The concept of Sonica, a festival that aspires to become a brand, is (as I understand it) of music presented in a visually arresting way – as opposed, by implication, to the dull platform/seated audience/concert dress model we are used to.
You can be well disposed to this idea and still wonder if that is what you are seeing.
At Scotland Street School, Claudia Molitor's Remember Me is "a multimedia opera – in a desk". Her miniaturisation of the form is beautiful, but more a soundtracked performance piece than music with visuals. It has beautiful sonic moments, and a particularly tasty one as well, but it made me think about the fetishistic relationship some women and girls have with stationery more than anything operatic.
The first big show in Tramway was Lithuanian composer Juste Janulyte's Sandglasses in which the four cellists of the Gaida Ensemble perform within tulle cylinders on which are projected snowstorms, lightning flashes and tornadoes, and ultimately a naked woman playing the cello. With superb lighting, it was arresting to watch, but did it assist appreciation of the score or distract? In the end, the electronic manipulation of the players' drones and harmonics was most notable for the way it swelled to fill the space.

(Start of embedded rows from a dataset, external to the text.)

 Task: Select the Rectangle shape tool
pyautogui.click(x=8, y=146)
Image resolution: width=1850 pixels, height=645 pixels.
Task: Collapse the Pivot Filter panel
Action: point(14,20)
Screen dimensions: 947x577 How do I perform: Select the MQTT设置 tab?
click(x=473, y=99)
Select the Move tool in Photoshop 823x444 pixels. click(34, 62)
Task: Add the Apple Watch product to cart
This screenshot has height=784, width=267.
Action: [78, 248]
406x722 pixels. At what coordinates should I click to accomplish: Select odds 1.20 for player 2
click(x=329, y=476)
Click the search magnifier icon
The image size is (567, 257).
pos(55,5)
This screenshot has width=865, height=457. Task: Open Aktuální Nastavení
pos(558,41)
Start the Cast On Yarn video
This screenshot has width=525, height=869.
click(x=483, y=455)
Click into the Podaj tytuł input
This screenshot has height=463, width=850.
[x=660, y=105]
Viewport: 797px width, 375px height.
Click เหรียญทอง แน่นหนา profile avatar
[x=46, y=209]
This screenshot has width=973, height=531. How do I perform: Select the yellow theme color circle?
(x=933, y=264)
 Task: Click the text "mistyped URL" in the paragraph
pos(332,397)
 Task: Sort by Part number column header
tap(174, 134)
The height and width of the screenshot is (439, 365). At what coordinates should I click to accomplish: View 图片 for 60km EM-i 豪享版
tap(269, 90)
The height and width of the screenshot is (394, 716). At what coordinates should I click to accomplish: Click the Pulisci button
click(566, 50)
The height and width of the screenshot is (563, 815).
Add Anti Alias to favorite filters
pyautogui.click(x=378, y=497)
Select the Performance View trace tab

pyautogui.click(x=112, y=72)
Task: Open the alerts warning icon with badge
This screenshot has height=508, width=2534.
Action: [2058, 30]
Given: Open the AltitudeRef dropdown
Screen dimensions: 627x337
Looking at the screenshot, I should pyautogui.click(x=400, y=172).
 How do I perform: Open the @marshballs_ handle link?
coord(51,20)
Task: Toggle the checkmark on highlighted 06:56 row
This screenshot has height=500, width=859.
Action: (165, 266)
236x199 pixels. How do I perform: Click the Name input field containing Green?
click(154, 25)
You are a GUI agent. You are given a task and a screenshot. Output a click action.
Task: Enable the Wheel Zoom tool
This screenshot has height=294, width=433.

A more powerful and dynamic conversation between sound and vision could be seen in Tramway 4, where Robbie Thomson's Ecstatic Arc used robotic devices, kinetic sculpture studded with mini-spotlights and the live electricity of a Tesla coil to animate a pounding electronic score. It shared obvious DNA with Mookyoung Shin's Our Contemporaries (showing to November 18) where hundred of skeletal fingers drum in chorus on resonant desks.